Docling: IBM Open-Source Document Processing

On This Page

Overview
How Docling Processes Documents
Use Cases
Enterprise AI and RAG Pipelines
Scientific Document Processing
Developer Ecosystem Integration
Technical Specifications
Resources
Company Information

Open-source document processing library for AI applications, developed by IBM Research Zurich and hosted by the LF AI & Data Foundation.

Docling

Overview

Docling began as IBM Research's answer to a specific problem: extracting clean, structured data from unstructured documents for AI pipelines. Peter Staar, Principal Research Staff Member at IBM Research Zurich and Chair of Technical Steering at the Linux Foundation, frames the challenge plainly: "How hard can it be? Well, it can be very hard." Since its first public release in August 2025, the library has logged over 100 releases and crossed 37,000 GitHub stars - a community health signal that Red Hat cited when describing it as "the number one open source repository for document intelligence."

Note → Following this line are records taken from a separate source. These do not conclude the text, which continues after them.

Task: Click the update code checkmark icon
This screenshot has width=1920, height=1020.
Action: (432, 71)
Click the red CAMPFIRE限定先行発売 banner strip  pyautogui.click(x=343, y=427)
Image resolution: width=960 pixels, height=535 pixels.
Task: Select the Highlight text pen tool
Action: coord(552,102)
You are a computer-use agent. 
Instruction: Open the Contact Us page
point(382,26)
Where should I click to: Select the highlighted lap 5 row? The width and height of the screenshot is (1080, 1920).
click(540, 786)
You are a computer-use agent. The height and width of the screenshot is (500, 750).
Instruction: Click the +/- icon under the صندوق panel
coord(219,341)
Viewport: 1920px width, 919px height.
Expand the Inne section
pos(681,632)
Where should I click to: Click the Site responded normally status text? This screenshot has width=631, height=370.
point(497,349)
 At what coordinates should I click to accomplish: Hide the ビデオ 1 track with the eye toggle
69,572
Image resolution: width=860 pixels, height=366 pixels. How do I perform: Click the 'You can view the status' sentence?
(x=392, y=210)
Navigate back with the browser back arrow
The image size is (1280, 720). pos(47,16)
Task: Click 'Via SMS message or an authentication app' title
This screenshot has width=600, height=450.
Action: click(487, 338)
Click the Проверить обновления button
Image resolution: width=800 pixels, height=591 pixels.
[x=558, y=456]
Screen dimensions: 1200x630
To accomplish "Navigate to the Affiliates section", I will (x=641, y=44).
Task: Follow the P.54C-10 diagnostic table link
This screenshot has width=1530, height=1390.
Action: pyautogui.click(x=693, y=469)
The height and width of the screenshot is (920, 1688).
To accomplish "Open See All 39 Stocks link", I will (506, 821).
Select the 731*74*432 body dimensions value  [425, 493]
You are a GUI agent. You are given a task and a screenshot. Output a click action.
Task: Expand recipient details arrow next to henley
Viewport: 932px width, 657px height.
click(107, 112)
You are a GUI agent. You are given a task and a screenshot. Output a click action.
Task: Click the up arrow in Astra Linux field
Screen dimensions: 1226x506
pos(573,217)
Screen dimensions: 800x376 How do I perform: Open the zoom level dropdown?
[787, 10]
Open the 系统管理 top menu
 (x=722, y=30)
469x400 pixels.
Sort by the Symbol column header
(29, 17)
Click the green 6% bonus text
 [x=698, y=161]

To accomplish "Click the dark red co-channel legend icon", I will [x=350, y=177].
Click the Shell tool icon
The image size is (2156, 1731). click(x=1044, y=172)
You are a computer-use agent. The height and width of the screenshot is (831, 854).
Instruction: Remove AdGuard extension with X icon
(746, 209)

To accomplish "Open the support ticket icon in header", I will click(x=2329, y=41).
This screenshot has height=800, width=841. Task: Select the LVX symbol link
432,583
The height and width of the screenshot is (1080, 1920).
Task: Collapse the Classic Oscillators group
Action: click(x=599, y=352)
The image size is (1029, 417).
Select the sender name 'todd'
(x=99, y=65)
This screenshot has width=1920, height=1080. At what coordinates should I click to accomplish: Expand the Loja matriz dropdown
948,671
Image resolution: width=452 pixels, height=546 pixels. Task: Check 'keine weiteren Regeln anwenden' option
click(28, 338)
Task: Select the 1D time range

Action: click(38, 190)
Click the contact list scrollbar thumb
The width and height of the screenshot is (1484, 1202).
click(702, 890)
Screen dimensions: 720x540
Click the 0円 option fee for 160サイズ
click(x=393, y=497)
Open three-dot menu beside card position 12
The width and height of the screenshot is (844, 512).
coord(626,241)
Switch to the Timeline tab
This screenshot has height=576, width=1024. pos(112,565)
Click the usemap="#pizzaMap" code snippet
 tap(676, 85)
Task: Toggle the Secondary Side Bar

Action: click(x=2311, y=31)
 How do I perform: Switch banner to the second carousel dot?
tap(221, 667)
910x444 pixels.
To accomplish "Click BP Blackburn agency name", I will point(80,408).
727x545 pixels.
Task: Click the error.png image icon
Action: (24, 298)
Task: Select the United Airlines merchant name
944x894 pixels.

The strategic arc is deliberate. What launched as a document converter is now positioning as parsing and orchestration infrastructure for enterprise AI pipelines. Three moves in early 2026 confirm the direction: IBM released Granite-Docling-258M, a production-grade vision-language model under Apache 2.0; launched the Docling OpenShift Operator with Red Hat, targeting banks as the named deployment segment; and donated the project to the Linux Foundation's Agentic AI Foundation (AAIF) alongside BeeAI and Data Prep Kit. Staar's framing of two forward priorities - schema-driven structured extraction and agentic document generation - confirms this is deliberate repositioning, not feature drift: "It's not just conversion anymore. We're thinking through it. We're generating and manipulating documents."

The Register classifies Docling as a framework and tool alongside Goose and BeeAI, not as a protocol alongside MCP and A2A - an editorial distinction that places its competitive frame against other document-processing and agentic orchestration frameworks rather than the protocol layer.

Docling operates under the MIT License, granting unrestricted commercial and personal use rights with no copyleft restrictions. All repositories under the docling-project GitHub organization maintain MIT licensing, enabling integration into proprietary systems without licensing conflicts. The companion Granite-Docling-258M model is separately licensed under Apache 2.0.

How Docling Processes Documents

Docling's architecture spans eight public repositories: docling (main package), docling-core (types, transforms, serializers; home of DoclingDocument), docling-parse (PDF backend), docling-serve (FastAPI REST wrapper), docling-ibm-models (AI models), docling-sdg (synthetic data generation for RAG and fine-tuning), docling-mcp (Model Context Protocol tool definitions for document agents), and docling-java (Java API built on docling-serve). The docling-mcp repository is the most forward-looking integration point for agentic workflows.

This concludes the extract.